Pues Alma y Reynolds descubren que solo pueden revivir el amor en la enfermedad —hay un claro antecedente de esto en la propia carrera de Anderson: el amor hacia su moribundo marido que nace inesperadamente en Linda, en Magnolia—, en lo que constituye una nueva inversión de un referente clásico, en este caso el del papel jugado por las pócimas amorosas en la obra, por ejemplo, de Shakespeare —o en nuestra Celestina—. De modo que si Magnolia y Embriagado de amor hablaban del relato como redención y Pozos de ambición, The Master y Puro vicio de relatos descoyuntados y alucinados, sonámbulos, El hilo invisible habla de un relato envenenado. Como Puro vicio, El hilo invisible convoca, a través de su elegancia formal y de su límpida superficie continuamente convulsionada desde su interior, más que una inocencia cada vez más frágil, sus espejismos.




Y no solo eso: en realidad esa imagen límpida ha de ser también envenenada para permitir la existencia de la historia. También esa superficie pulcra ha de ser agredida.
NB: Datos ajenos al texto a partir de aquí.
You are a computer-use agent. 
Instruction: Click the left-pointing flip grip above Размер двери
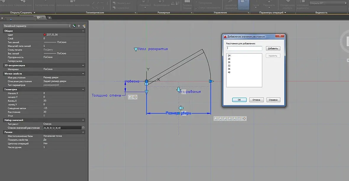181,108
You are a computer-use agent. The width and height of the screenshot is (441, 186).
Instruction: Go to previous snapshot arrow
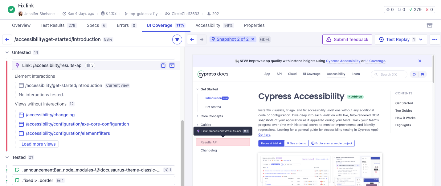tap(192, 39)
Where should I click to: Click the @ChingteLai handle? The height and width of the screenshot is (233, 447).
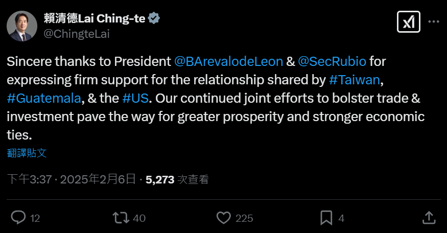pos(77,34)
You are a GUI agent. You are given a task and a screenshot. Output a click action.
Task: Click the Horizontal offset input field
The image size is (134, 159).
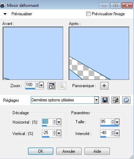pyautogui.click(x=47, y=122)
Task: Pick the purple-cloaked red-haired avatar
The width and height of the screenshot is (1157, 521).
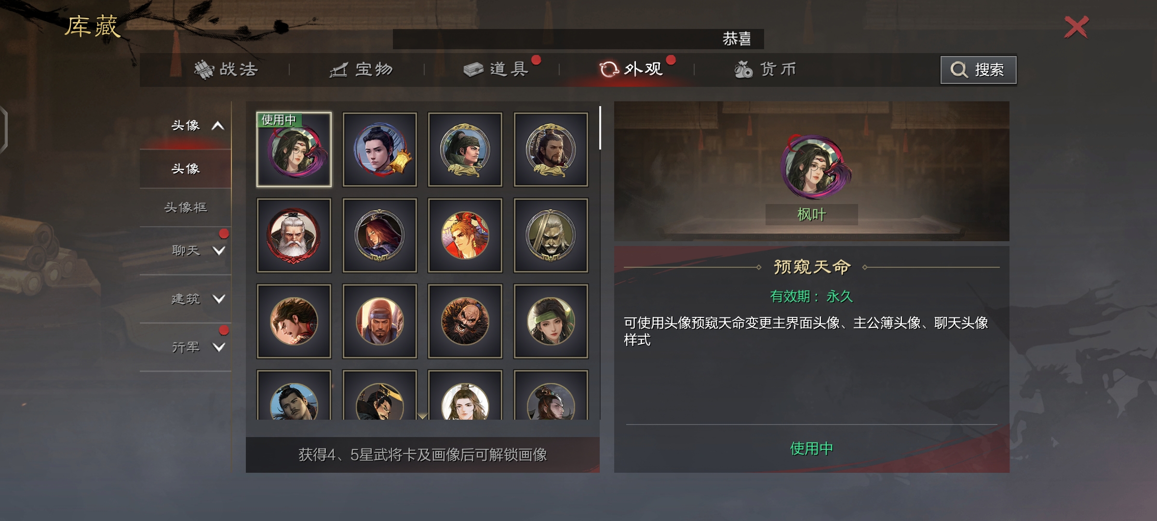Action: tap(379, 235)
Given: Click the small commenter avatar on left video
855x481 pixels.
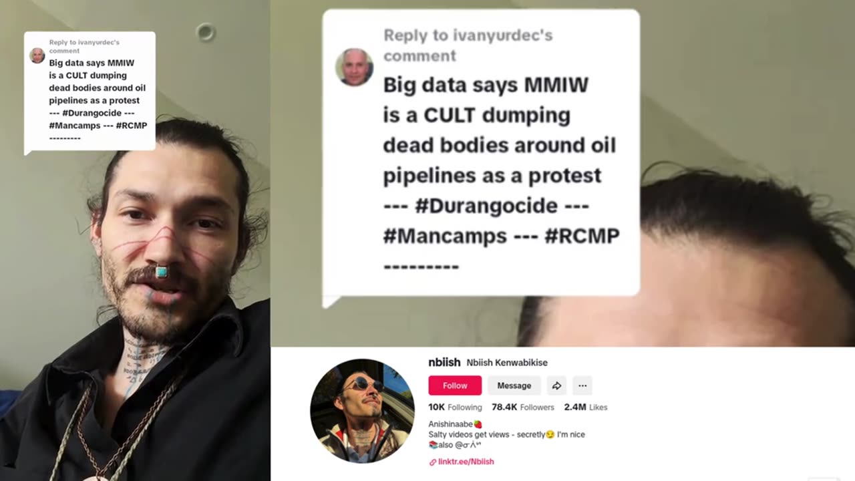Looking at the screenshot, I should pyautogui.click(x=37, y=55).
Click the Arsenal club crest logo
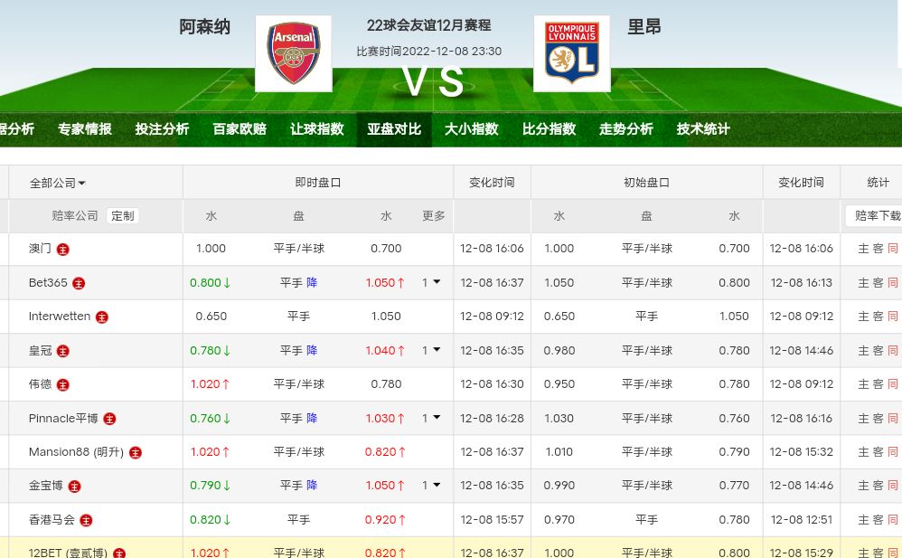This screenshot has height=558, width=902. [293, 53]
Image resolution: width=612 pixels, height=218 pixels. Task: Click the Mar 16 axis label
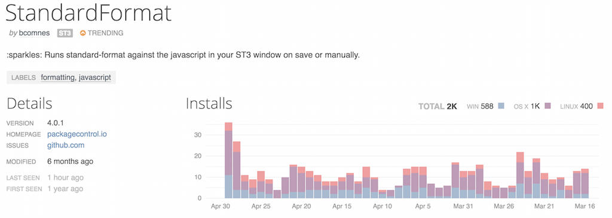585,206
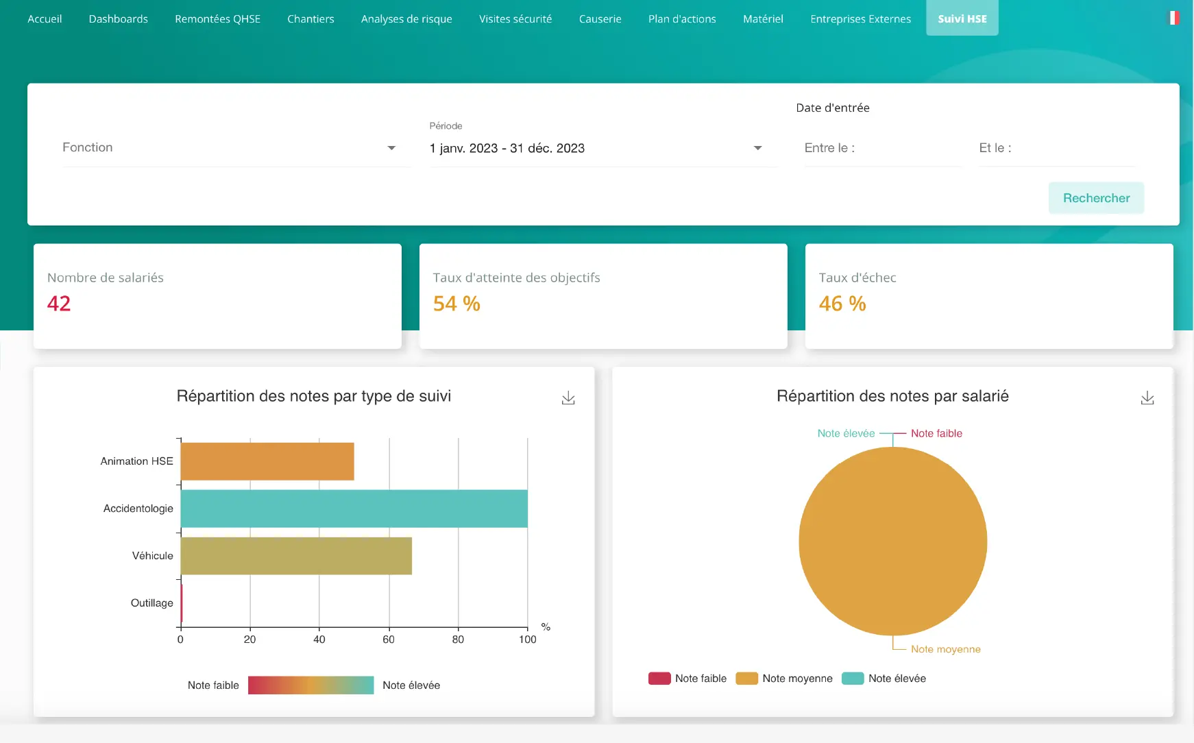Go to Remontées QHSE tab
The width and height of the screenshot is (1194, 743).
(217, 19)
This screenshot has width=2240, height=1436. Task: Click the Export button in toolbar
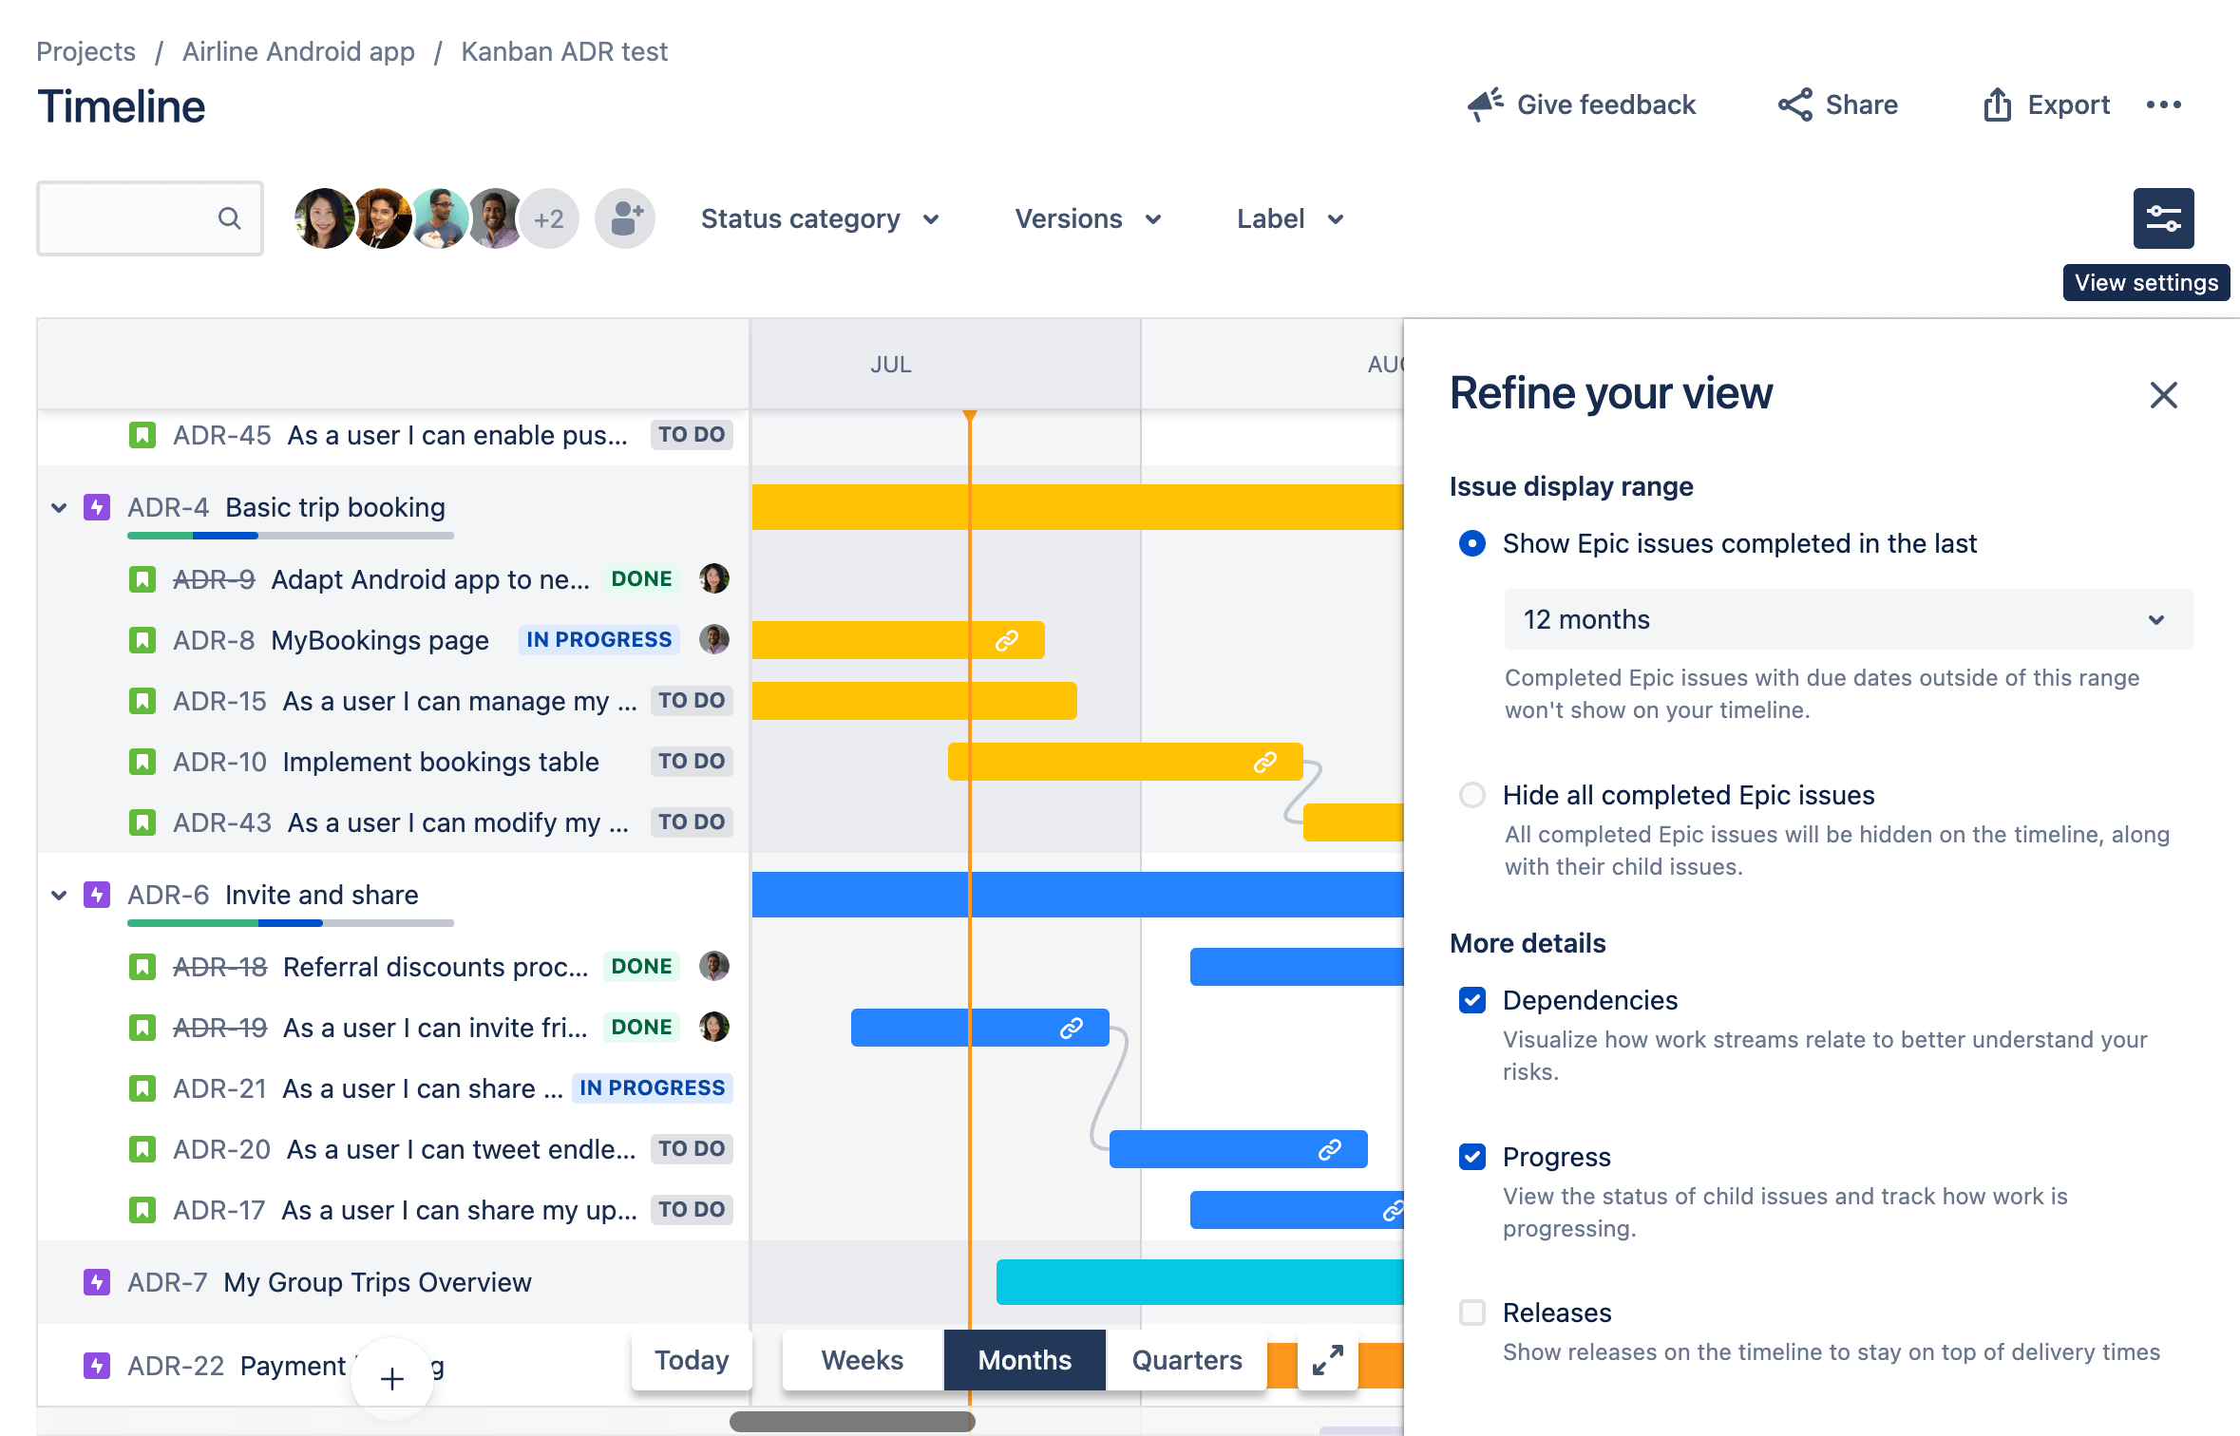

Baste recordar el plano que acoge desde el interior de la tetera el veneno que Alma añade y que amalgamará la relación entre la pareja protagonista —plano similar a aquel en el que al principio de Pozos de ambición una mancha de petróleo empañaba la cámara, augurando los oscuros senderos por los que iba a discurrir la trama—. Escena de envenenamiento a la que minutos después seguirá otra similar, probablemente la de mayor vibración emotiva de la película: aquella en la que Alma y Reynolds se reconocen en lo malsano, encuentran su amor en la debilidad, en ese recordatorio del vacío que tarde o temprano absorberá todo que es siempre la enfermedad. Una escena que hace convivir con una maestría pocas veces alcanzada lo bello y lo siniestro y que me ha evocado los estremecimientos de la bellísima escena final de Pickpocket (Robert Bresson, 1959) —¡qué camino tan extraño he tenido que tomar para encontrarte!— combinados con los provocados por la intensidad mórbida del amor que une hasta la muerte a la pareja protagonista de El demonio de las armas (Joseph H. Lewis, 1950). 




Reynolds busca la levedad, la rutina, el silencio; Alma le proporcionará los placeres de la pesadez, del cuerpo que se manifiesta ominosamente, del convulsivo y ruidoso vómito: no puede ser casualidad que el destinatario de este relato por fin recuperado sea el frustrado doctor de Reynolds: vedado su acceso, previamente, al cuerpo maltrecho del modisto, podrá en cambio acceder al relato secretamente enfermizo de Alma. Transmutando la función de cuerpo sin espíritu que se le ha pretendido adjudicar, Alma ha pasado a manejar las tijeras y a conducir el relato que tan trabajosamente ha conquistado.